• WORK TO COMPLETE: Report only the number of lines in this material that include "logo".

EXERCISE MATERIALS: Begin

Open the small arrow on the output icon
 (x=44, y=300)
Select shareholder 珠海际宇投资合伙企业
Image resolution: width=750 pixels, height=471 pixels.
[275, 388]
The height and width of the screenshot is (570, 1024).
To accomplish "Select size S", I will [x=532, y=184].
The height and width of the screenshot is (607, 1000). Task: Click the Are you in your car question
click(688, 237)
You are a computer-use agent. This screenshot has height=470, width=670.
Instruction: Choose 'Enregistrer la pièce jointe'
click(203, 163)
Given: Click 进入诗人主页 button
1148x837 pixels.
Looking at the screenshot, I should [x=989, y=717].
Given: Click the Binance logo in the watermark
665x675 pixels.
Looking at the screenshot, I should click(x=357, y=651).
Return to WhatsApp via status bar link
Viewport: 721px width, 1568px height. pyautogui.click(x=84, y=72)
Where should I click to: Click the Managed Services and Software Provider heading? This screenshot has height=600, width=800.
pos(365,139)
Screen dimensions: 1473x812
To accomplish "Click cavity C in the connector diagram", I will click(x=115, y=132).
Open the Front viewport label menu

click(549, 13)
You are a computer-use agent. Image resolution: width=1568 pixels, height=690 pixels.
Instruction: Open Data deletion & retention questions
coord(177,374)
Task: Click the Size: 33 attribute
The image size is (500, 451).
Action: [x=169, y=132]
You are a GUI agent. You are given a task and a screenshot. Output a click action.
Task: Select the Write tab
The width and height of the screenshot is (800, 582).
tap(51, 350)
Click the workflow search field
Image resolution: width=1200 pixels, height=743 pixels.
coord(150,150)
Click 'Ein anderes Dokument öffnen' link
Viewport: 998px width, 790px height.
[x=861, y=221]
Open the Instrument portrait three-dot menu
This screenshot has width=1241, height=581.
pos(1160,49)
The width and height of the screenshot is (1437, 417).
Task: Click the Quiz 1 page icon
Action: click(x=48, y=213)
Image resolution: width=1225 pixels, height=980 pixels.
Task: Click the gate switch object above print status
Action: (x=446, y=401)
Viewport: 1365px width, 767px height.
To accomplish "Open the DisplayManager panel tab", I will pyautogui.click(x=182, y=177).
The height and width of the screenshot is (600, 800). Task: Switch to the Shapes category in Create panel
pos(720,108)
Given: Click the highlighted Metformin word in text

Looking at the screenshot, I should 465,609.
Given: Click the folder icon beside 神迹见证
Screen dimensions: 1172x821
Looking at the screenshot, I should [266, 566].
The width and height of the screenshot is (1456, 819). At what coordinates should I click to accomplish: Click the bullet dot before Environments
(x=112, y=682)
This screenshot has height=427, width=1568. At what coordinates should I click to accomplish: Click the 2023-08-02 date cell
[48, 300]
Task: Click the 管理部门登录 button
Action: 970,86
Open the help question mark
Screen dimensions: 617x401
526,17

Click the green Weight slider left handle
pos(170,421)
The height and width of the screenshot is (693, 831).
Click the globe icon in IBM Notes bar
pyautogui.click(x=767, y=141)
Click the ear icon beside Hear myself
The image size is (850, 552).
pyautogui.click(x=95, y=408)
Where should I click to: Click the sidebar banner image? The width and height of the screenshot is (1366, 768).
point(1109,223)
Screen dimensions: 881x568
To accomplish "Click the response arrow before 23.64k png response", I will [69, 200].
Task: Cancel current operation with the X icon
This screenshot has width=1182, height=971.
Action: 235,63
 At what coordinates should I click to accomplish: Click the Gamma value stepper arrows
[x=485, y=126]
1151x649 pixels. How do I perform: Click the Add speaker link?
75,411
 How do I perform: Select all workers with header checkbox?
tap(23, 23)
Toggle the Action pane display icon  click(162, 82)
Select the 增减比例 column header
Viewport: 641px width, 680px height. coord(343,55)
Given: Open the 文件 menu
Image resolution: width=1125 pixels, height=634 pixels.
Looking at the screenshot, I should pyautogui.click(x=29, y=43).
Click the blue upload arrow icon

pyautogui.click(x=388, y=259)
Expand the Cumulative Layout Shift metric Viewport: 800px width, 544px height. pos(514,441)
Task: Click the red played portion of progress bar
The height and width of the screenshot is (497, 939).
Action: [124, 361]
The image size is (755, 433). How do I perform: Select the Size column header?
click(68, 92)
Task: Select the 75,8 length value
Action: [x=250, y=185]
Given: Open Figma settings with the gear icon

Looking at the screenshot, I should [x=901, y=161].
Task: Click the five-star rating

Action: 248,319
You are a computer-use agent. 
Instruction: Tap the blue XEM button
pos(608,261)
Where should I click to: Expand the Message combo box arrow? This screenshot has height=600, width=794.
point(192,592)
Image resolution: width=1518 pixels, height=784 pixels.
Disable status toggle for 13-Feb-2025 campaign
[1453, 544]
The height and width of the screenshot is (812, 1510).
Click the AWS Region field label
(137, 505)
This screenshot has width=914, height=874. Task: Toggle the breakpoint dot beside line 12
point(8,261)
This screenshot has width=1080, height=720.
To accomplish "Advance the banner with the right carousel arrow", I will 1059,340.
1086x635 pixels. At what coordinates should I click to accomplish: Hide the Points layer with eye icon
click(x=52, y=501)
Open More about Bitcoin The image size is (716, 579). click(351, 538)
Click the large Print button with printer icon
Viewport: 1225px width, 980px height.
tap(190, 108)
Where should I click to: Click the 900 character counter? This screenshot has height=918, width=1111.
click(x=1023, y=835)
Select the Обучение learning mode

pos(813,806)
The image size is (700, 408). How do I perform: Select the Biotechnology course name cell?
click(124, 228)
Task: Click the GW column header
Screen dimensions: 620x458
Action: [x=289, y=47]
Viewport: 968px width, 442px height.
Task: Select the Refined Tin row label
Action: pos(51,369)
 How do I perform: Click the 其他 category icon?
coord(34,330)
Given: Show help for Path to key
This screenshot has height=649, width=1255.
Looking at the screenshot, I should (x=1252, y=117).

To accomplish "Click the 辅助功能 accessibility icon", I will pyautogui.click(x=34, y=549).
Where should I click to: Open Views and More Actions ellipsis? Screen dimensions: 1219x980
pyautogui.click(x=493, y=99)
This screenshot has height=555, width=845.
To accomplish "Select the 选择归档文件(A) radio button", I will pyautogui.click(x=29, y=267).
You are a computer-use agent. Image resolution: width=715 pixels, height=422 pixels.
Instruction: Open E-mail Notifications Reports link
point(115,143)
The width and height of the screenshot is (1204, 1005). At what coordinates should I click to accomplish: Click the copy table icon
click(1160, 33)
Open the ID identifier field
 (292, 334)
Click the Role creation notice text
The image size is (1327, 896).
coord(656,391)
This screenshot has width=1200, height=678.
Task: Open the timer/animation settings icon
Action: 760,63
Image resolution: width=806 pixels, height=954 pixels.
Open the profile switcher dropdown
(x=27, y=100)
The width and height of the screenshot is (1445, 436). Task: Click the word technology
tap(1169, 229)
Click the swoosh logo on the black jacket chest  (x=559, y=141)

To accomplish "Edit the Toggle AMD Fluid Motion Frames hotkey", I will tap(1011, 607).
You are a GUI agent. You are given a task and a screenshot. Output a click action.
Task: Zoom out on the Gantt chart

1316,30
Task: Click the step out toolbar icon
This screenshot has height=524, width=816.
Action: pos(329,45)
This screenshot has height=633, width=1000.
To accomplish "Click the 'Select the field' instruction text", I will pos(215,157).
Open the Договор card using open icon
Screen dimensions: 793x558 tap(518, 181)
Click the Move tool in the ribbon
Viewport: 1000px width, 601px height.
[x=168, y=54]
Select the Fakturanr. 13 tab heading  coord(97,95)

EXERCISE MATERIALS: End

• EXERCISE OUTPUT: 2